=== DOCUMENT TEXT ===
# Time for an upgrade from F350 to F550



## sgoalie23 (Jun 20, 2004)

Gentlemen,
PART I: Here we go. Our business has grown so much that we are considering replacing our 1989 F350 diesel dump that is in good shape with a F550 dump. We need to take into consideration that the vehicle will also be used for plowing residential driveways. The truck we saw this afternoon is a 2002 F550 XL, 4x4, 7.3PSD, auto, a/c, mason dump with 75,000 miles. It also comes with a plow. Tires are at about 60%. Asking price is $28,000. We mainly use the dump for mulch and soil, however we are expanding at a nicely controlled rate and foresee more use for a vehicle of this rating. I also thought of the Chevy 4500 but thought it would be too big to fit into residential driveways. Your thoughts and comments are appreciated. By the way, what may we expect in fuel consumption. I am assuming that the gears are 4:11s.
PART II: My son and I looked at another F550 and also test drove it at a Ford dealer. This one was basically the same set up as the other one, but was in better shape, had 28,000 miles on it, rode smoother and had better pick up. The interior seat was ripped at the driver's left seam. Has a plow frame but no plow. We can transfer our 9ft Fisher from the other truck to this one. We have a verbal agreement at $25,000 and the dealer fixes the seat. I am waiting to hear back on Monday if it is a go. This was also posted on Lawnsite to get both summer and winter view points.
Mark (sgoalie's father)


----------



## pools&plowingct (Nov 18, 2005)

i can tell u the 7.3 is a great motor but u don't want the meyer plow , well i wouldn't if i was your shoes as for mileage i couldn't tell ya good luckwith your decision


----------



## MickiRig1 (Dec 5, 2003)

I would go with the lower milage/price truck. Just keep in mind that the 30k service on the truck is coming up. The diesel will go for a huge amount of miles(7.3 PSD), so the engine's not an issue.


----------



## J29 (Feb 14, 2006)

*F550*

sgoalie23,
You were talking about fuel consumption and assumed that the 550 had 4.11 rears...I am not 100% sure, but am fairly positive that 4.88s were the only ratio available for 550 diesels. Will definitely burn a little more gas than your 89, but the newer engine with fewer miles than the 89 may help make up for that a little bit. As far as size goes, I don't believe that the difference is that great from your 350 dump, but again, not 100% sure...just trying to give my 2 cents. What year is the 550 that you have the verbal agreement, just out of curiousity. I would also go with the lower mileage truck. Good luck with whichever you choose. Let us know the result.
===
▶ _WHAT TO DO_:
(a) Translate this sentence from the forum thread about upgrading to an F550 into Spanish: "My son and I looked at another F550 and also test drove it at a Ford dealer."
(b) In the forum thread about upgrading to an F550, what price was reached in the verbal agreement on the second truck?
=== SUPPLIED INFORMATION ===
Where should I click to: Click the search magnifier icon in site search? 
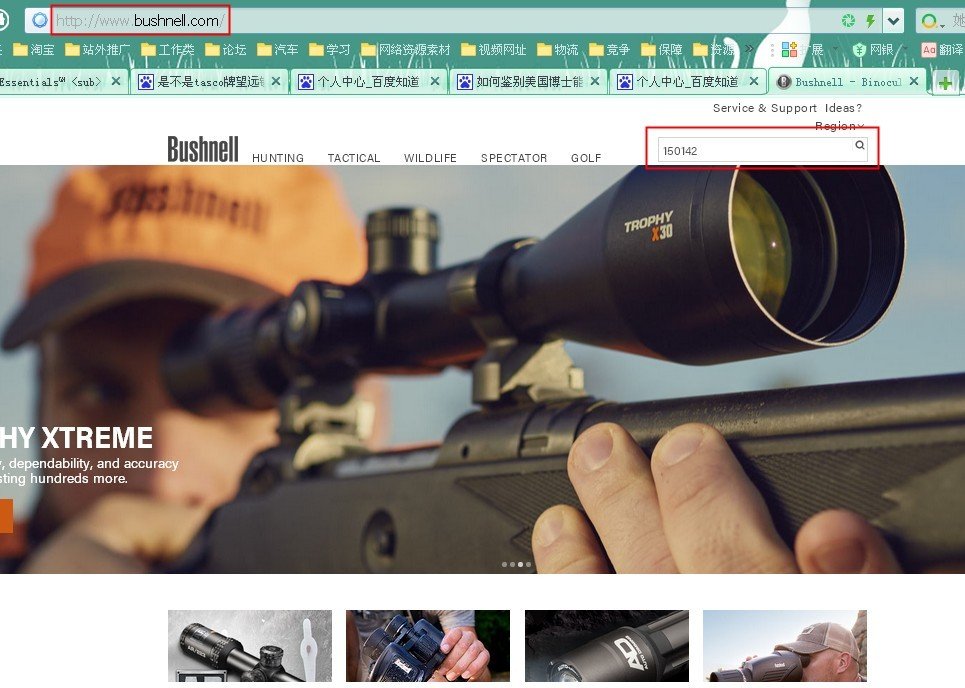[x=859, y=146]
===
=== SUPPLIED INFORMATION ===
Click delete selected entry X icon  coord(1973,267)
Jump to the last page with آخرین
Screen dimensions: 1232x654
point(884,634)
===
=== SUPPLIED INFORMATION ===
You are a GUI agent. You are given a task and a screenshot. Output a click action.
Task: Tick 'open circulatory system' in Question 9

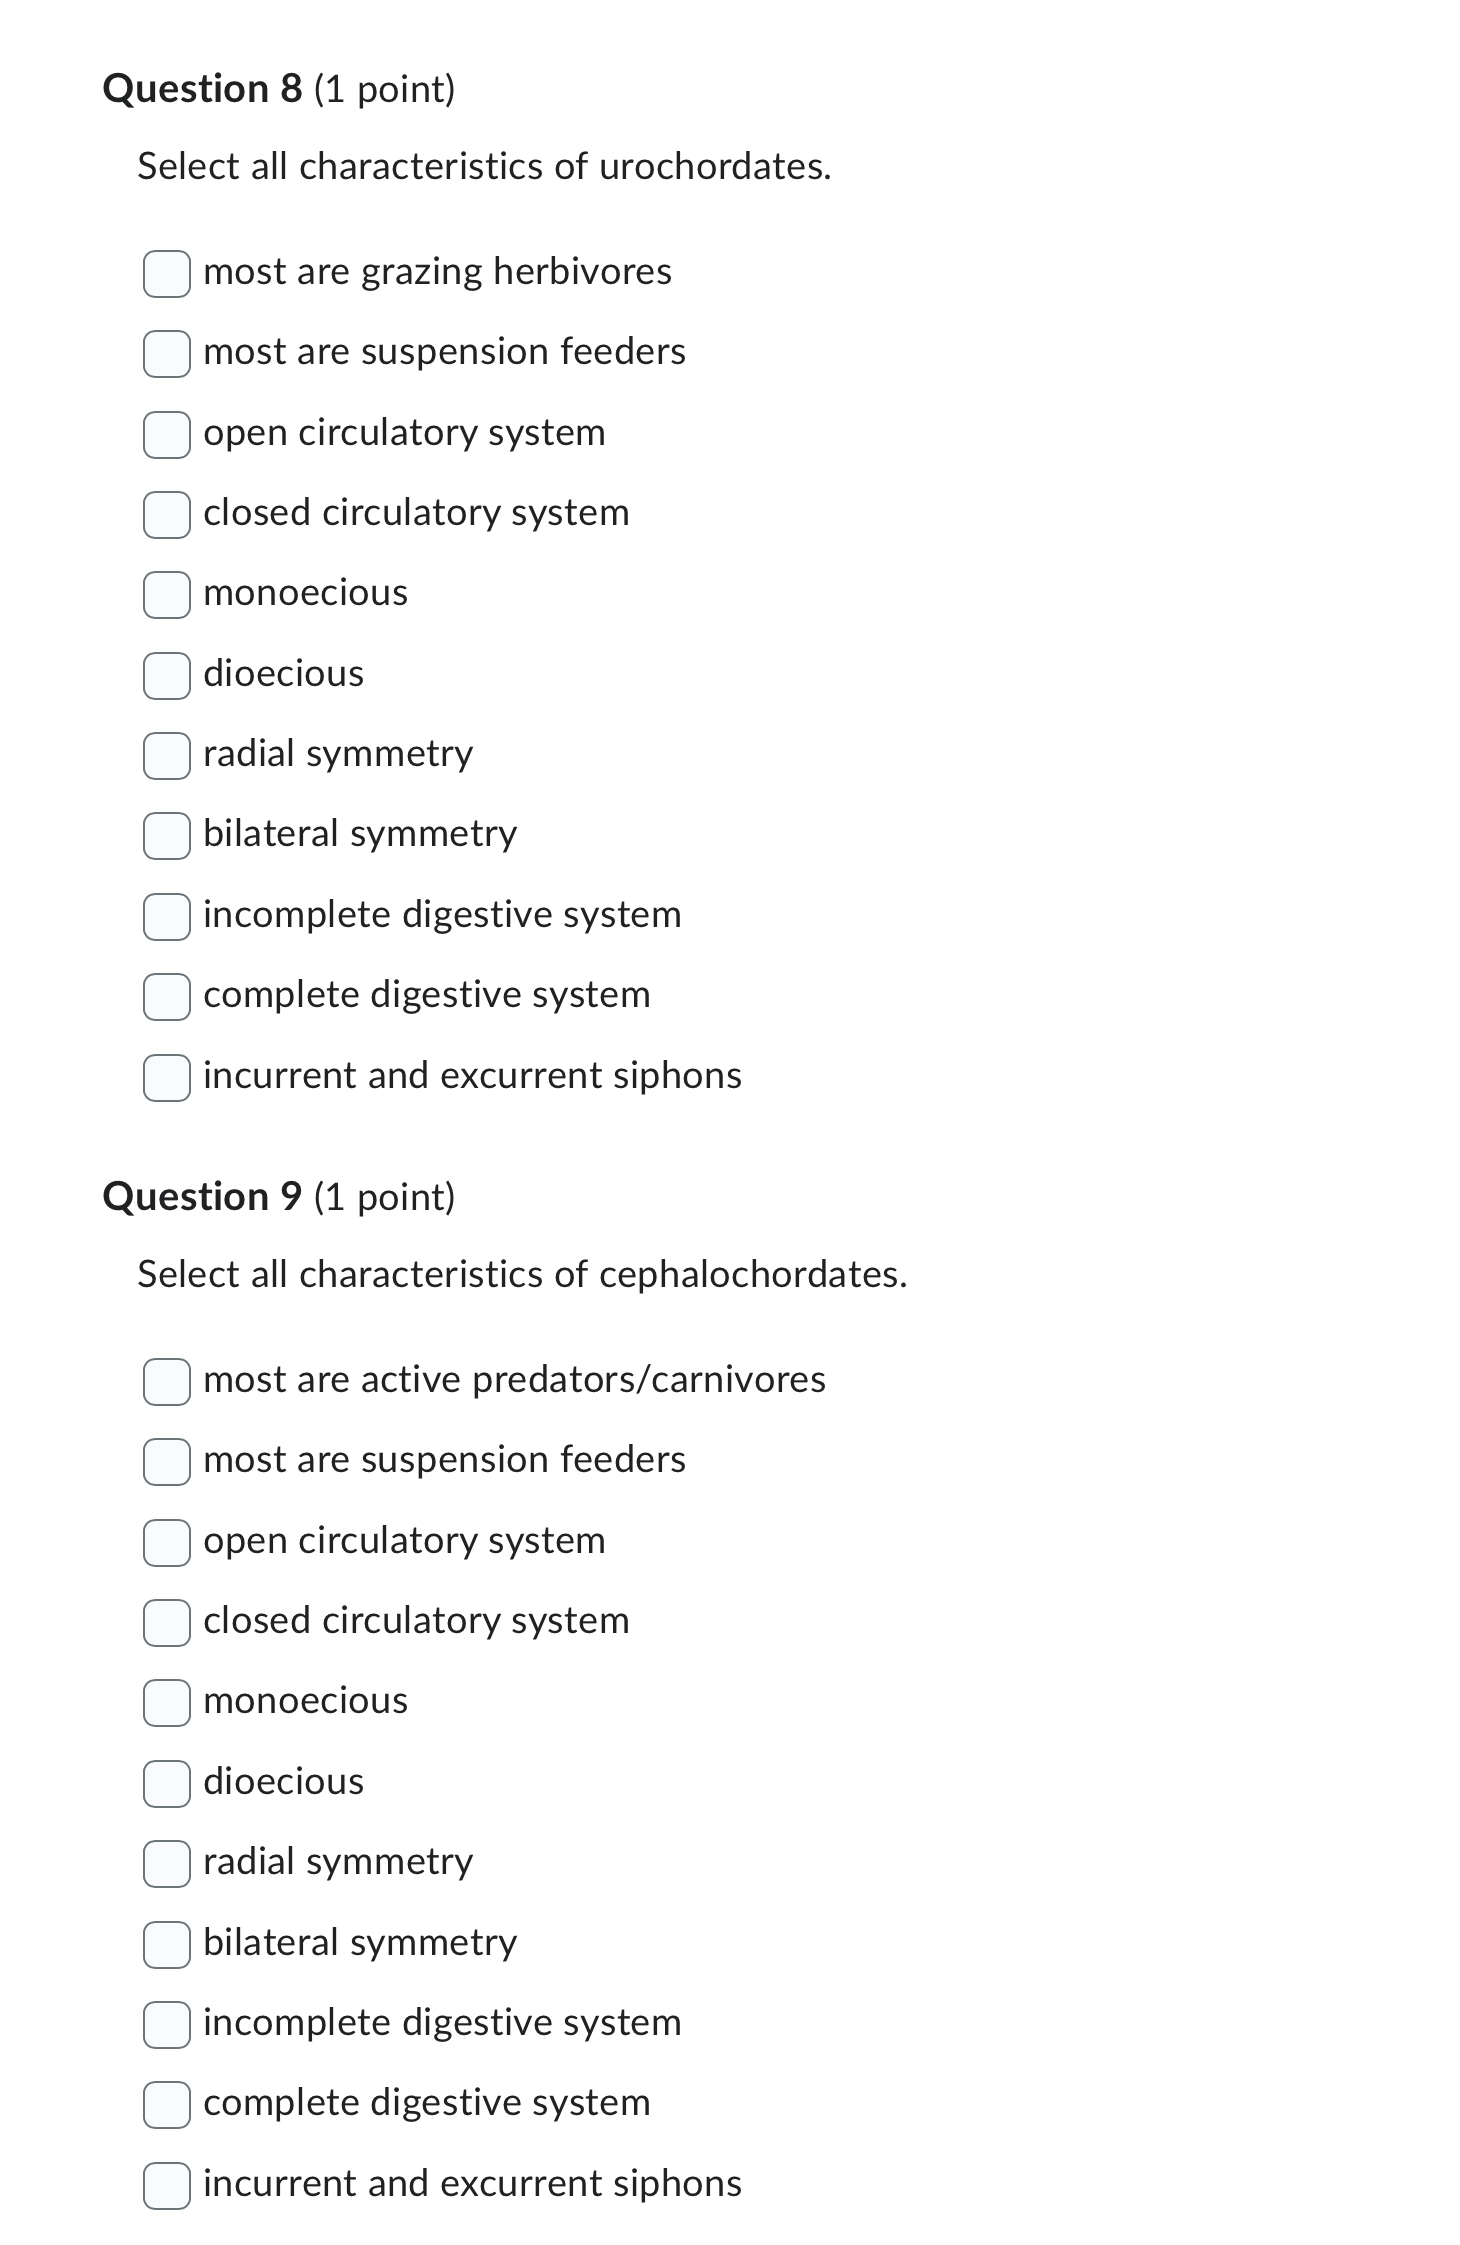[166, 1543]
===
▶ _LIST OF SOLUTIONS_:
(a) Mi hijo y yo vimos otra F550 y también la probamos en un concesionario Ford.

(b) $25,000, with the dealer fixing the seat.